Task directions → Could you write out all of the entries below word for word, leaving the pictures out?

Materials provided →

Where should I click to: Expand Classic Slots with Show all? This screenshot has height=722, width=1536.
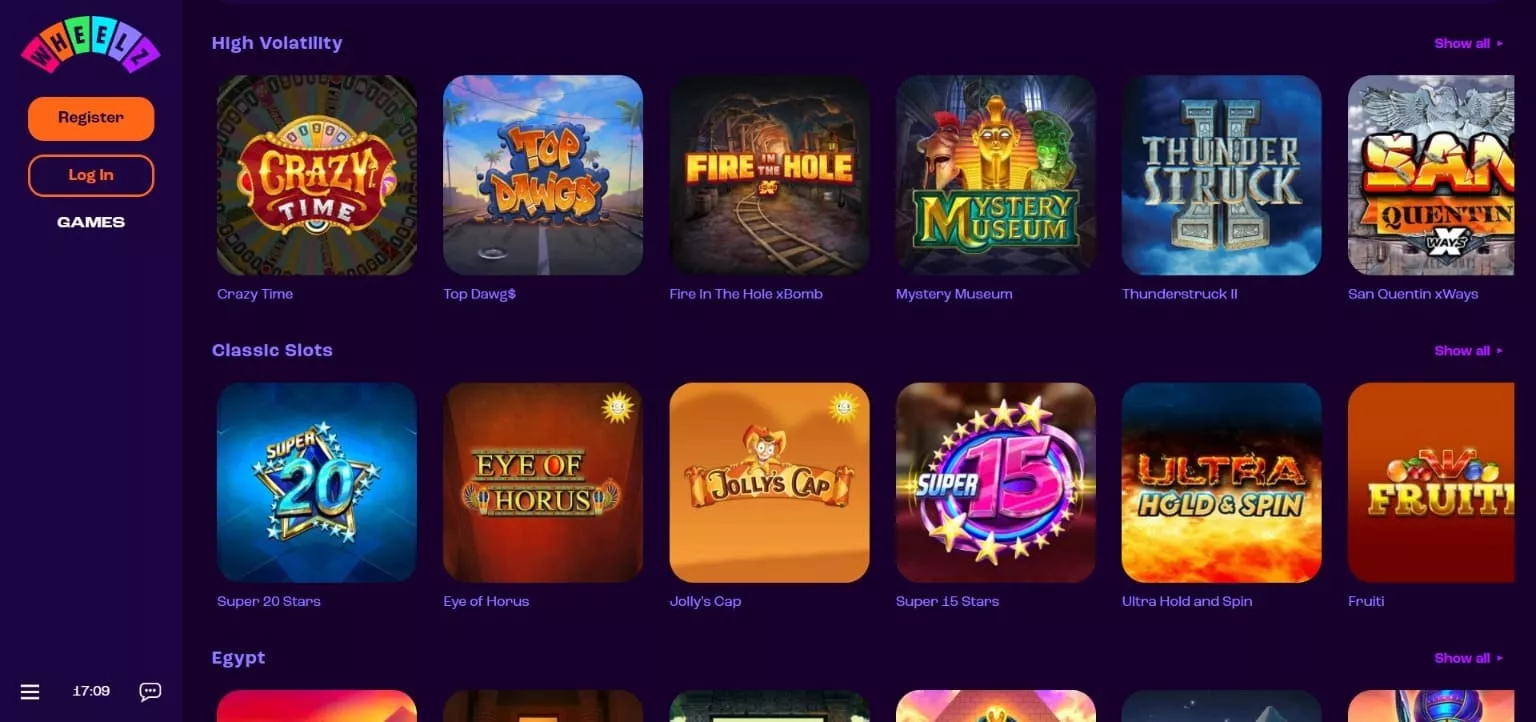(1468, 350)
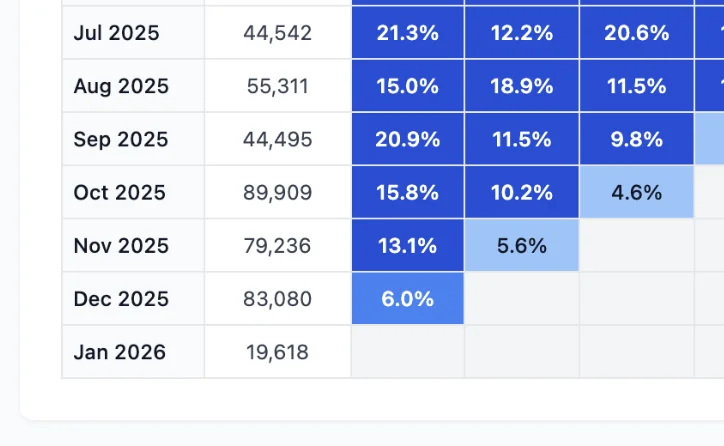Click the Sep 2025 row label

(121, 139)
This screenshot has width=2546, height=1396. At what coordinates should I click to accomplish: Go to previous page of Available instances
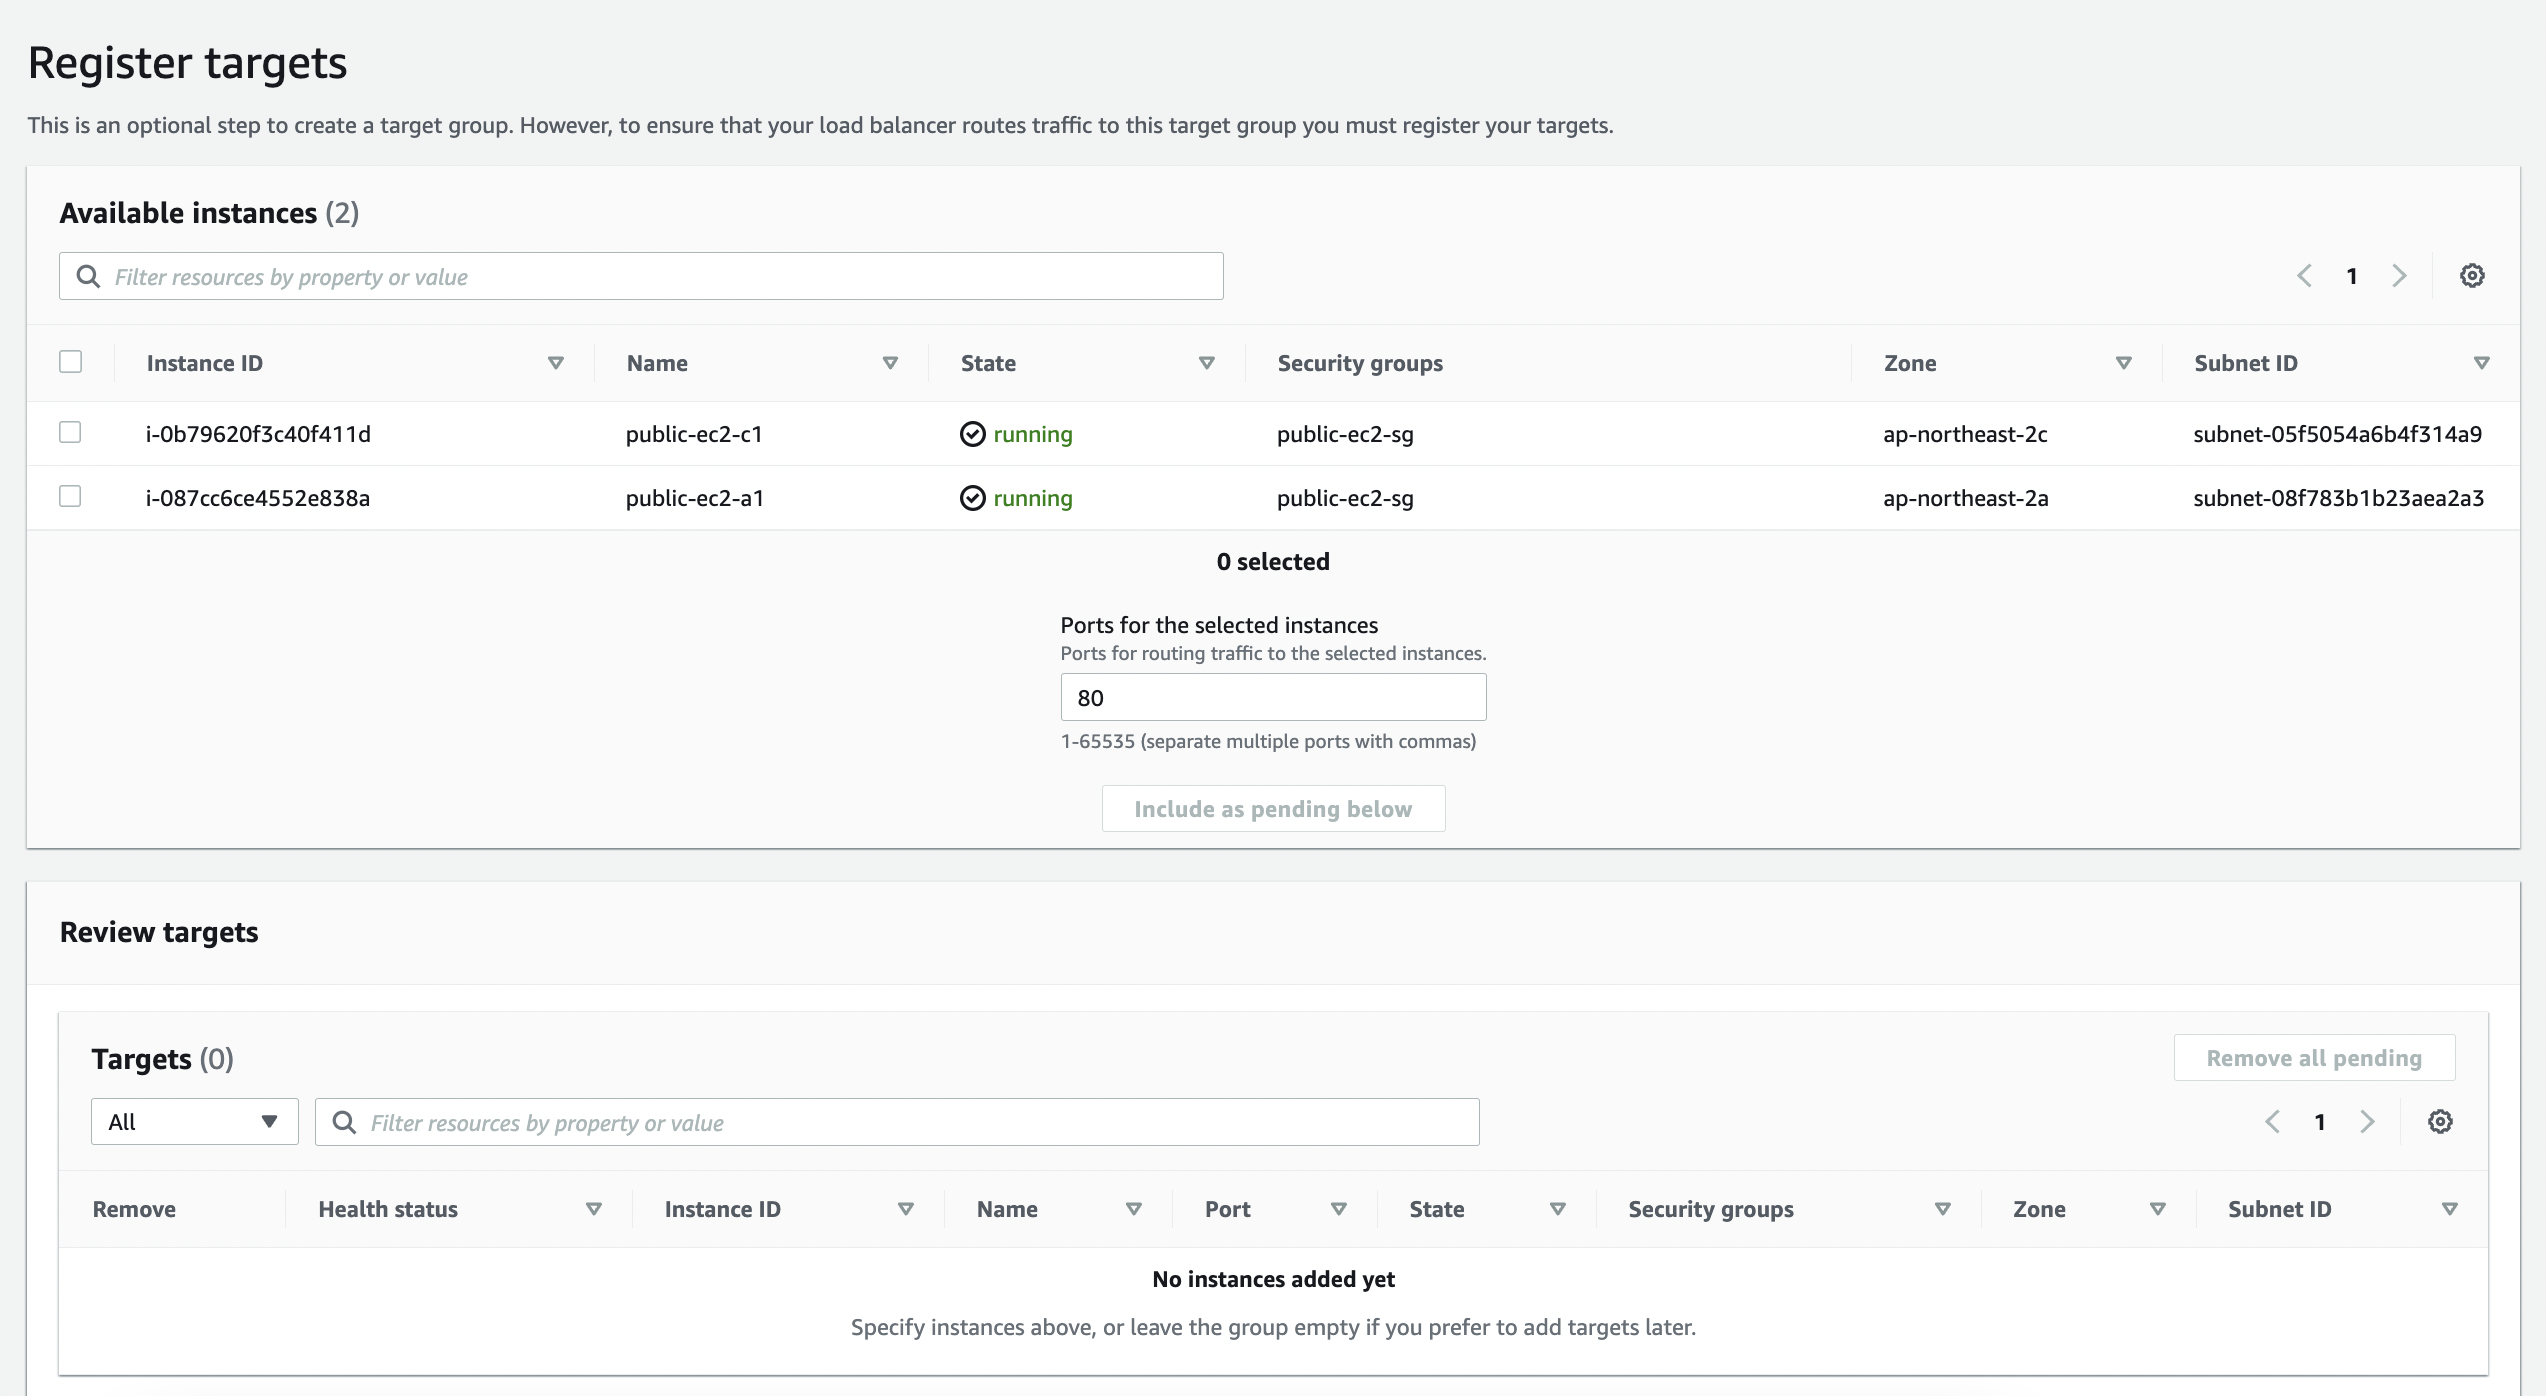(2304, 276)
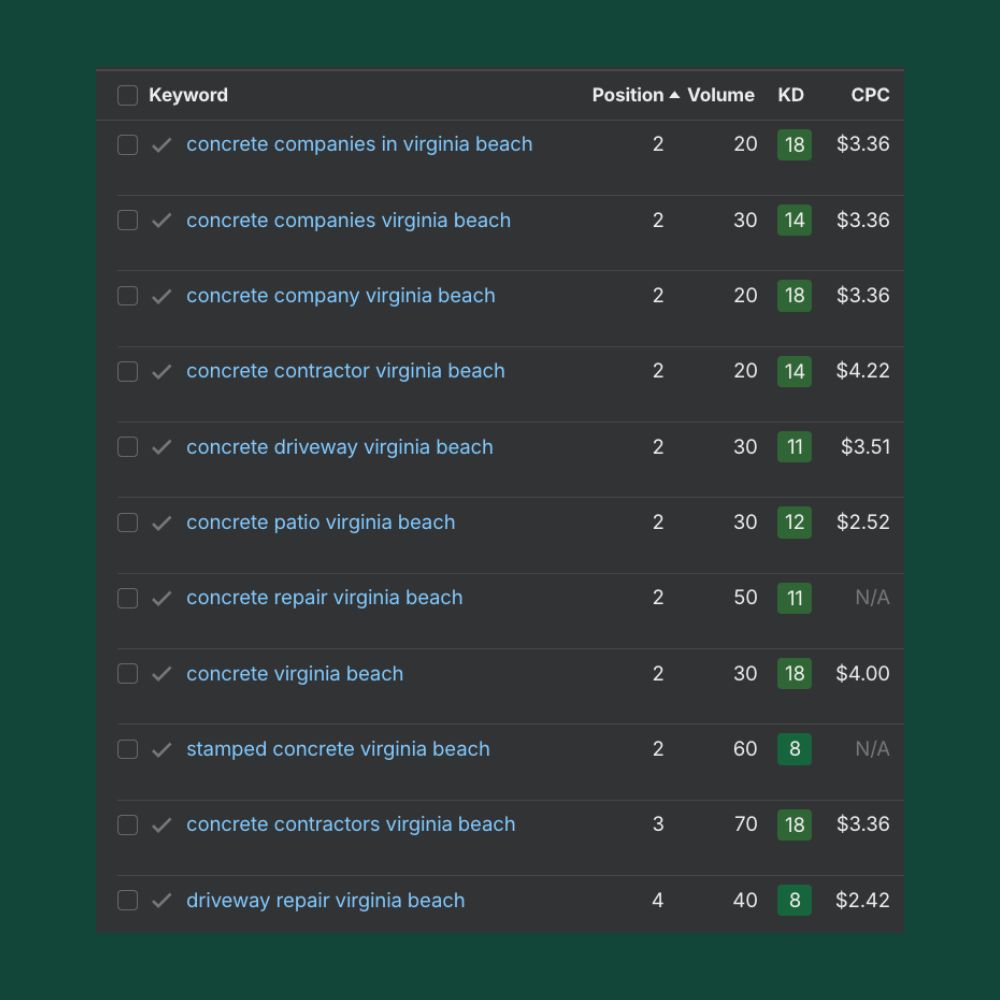Check the box for concrete companies in virginia beach
This screenshot has width=1000, height=1000.
click(127, 145)
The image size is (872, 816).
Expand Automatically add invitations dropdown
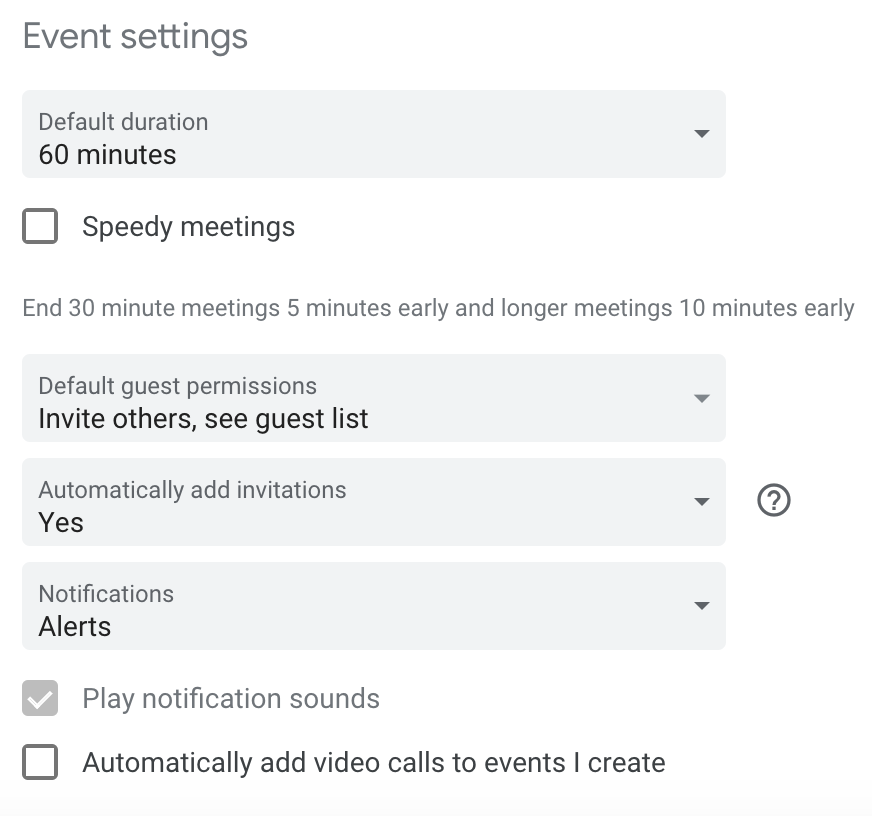[x=373, y=502]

Output below →
Where should I click to: Expand Classic Slots with Show all? This screenshot has height=722, width=1536.
(1468, 350)
Click the Sep 2025 row label

(121, 139)
This screenshot has width=2546, height=1396. At what coordinates should I click to accomplish: Go to previous page of Available instances
(2304, 276)
Check the box for concrete companies in virginia beach
This screenshot has width=1000, height=1000.
click(127, 145)
The image size is (872, 816).
Expand Automatically add invitations dropdown
[x=373, y=502]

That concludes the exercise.